The fifth and final stanza of the poem introduces the theme of mortality. The lines, "And now the sun, in splendour set, / As if his daily task were done, / Flames on the windows of the room / As if to reach the dead beyond," suggest that the sun's setting represents the end of life and the flames on the windows represent the afterlife. The use of the word "dead" is also significant as it implies a sense of finality or closure, which is a metaphor for the end of life.

The structure of the poem is also significant. The poem is written in five stanzas, each with four lines. The use of quatrains creates a sense of symmetry and balance, which is a metaphor for the order and structure of life. The rhyme scheme of the poem is also significant.
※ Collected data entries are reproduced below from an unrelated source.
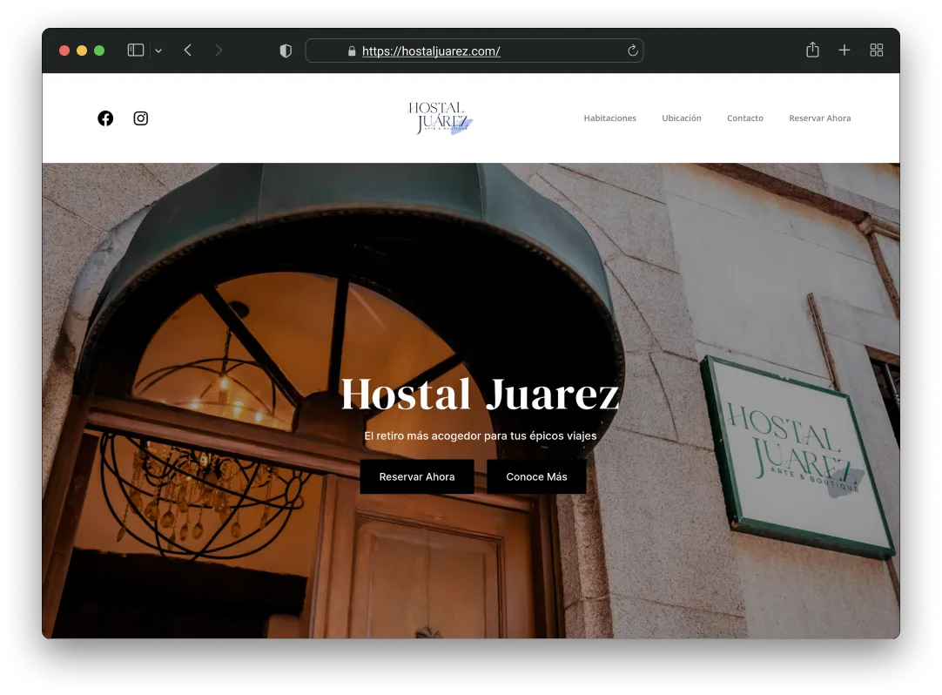Open a new tab with the plus icon
Image resolution: width=942 pixels, height=695 pixels.
tap(844, 50)
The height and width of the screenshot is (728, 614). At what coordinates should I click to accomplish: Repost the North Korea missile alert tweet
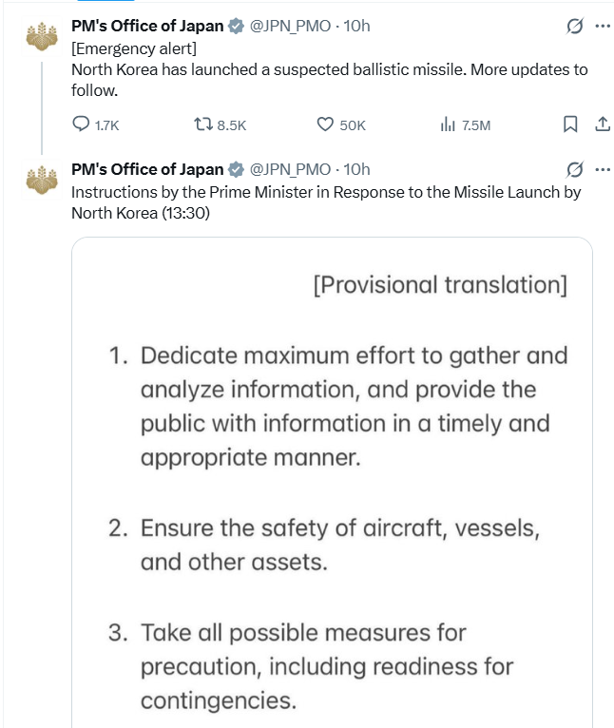click(204, 125)
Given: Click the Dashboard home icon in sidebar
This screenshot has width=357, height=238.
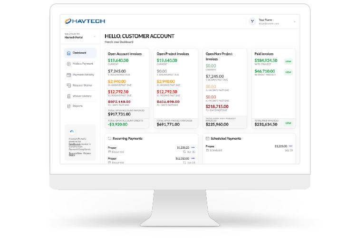Looking at the screenshot, I should pos(69,53).

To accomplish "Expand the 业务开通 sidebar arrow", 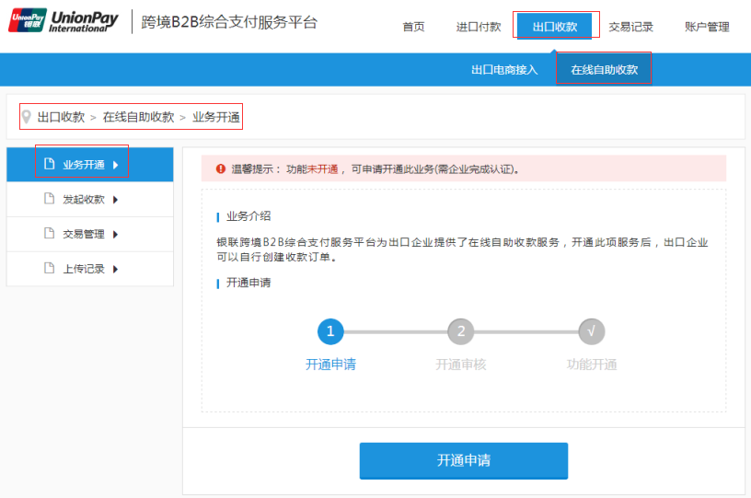I will coord(116,165).
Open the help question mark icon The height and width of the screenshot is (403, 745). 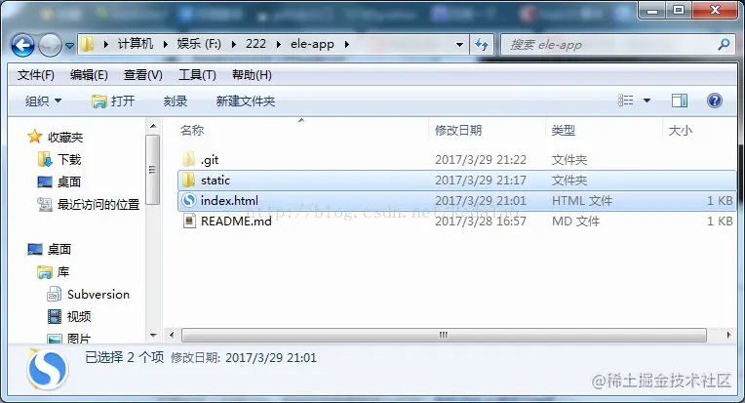click(714, 101)
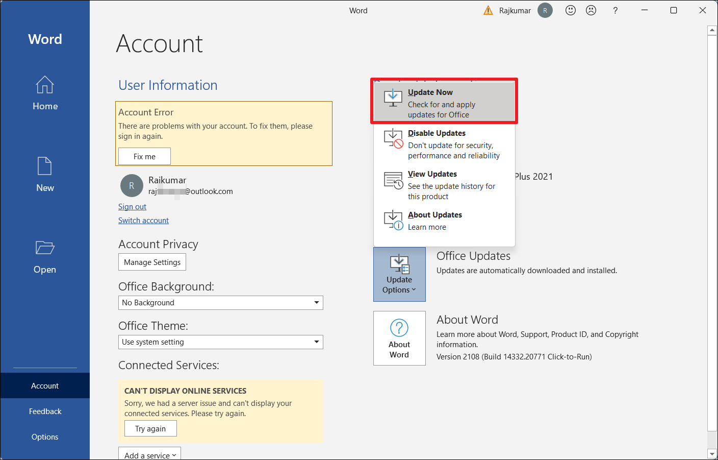Select View Updates menu entry
718x460 pixels.
pyautogui.click(x=444, y=185)
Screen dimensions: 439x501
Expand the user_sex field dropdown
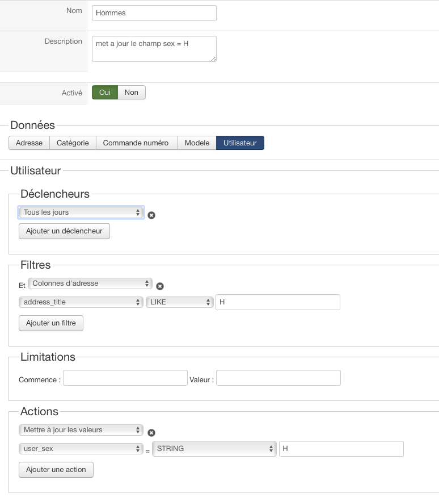(81, 449)
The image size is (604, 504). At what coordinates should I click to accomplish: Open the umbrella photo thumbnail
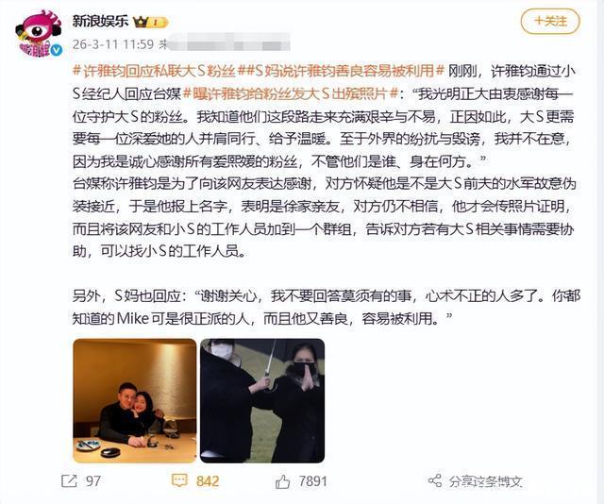point(262,401)
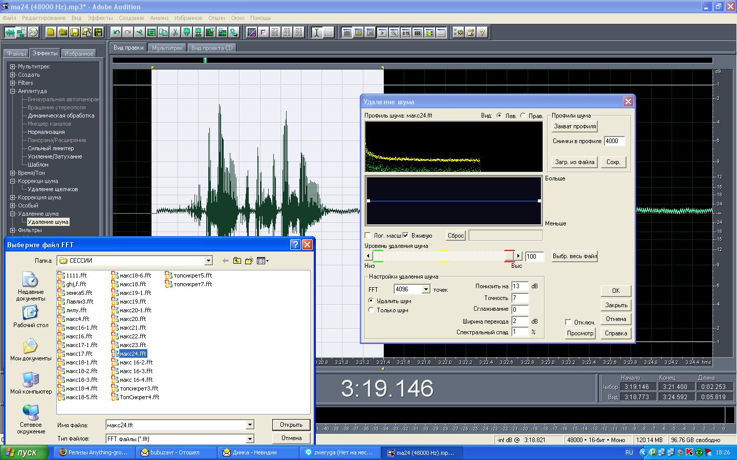The image size is (737, 460).
Task: Click the floppy disk save icon
Action: [75, 32]
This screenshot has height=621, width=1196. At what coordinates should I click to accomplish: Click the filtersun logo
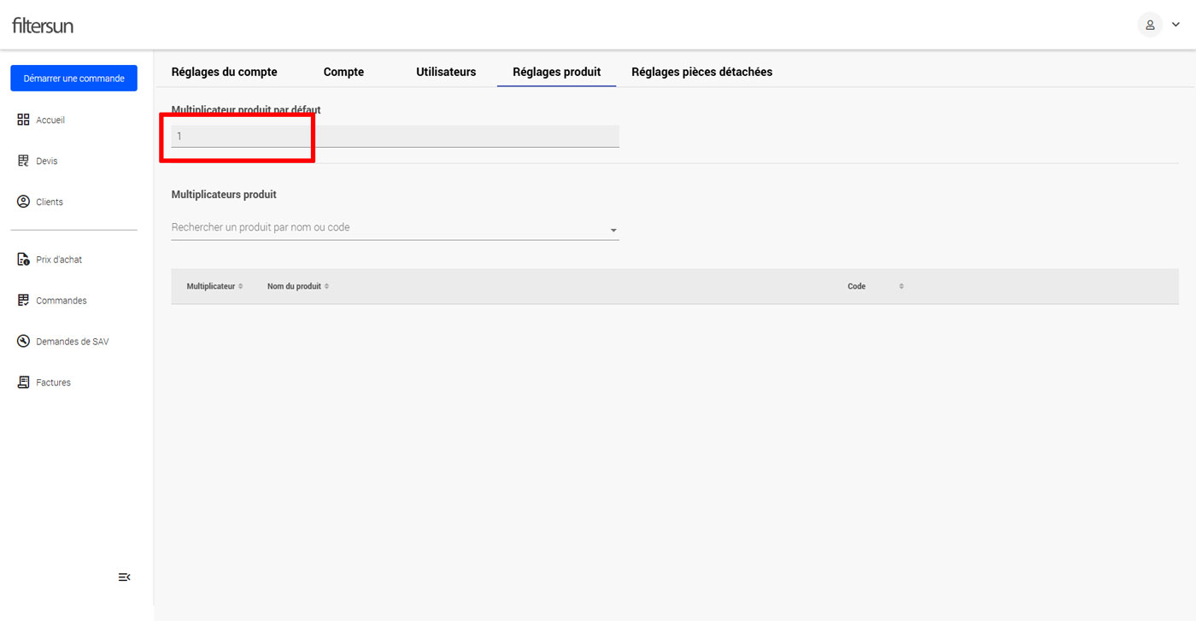43,26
The poem follows an ABAB rhyme scheme, which creates a sense of repetition and continuity, which is a metaphor for the cyclical nature of life.

The poem also employs several literary devices. The use of metaphor is particularly significant. The sun is a metaphor for life, while the bookcase is a metaphor for the past. The use of personification is also significant. The sun is personified as a cauldron and an orange skullcap, while the bookcase is personified as having a face and a shadow. The use of imagery is also significant. The sun's rays, the bookcase, and the flames on the windows create vivid visual images that enhance the poem's themes and emotions.

In conclusion, The Sun On The Bookcase is a masterpiece of Thomas Hardy's poetry. The poem's themes of time, regret, and mortality are universal and timeless, while its structure and literary devices create a sense of symmetry and balance. The poem's vivid imagery and metaphors create a powerful emotional impact that resonates with readers long after they have finished reading it. The poem is a testament to Hardy's mastery of the art of poetry and his ability to capture the essence of the human experience.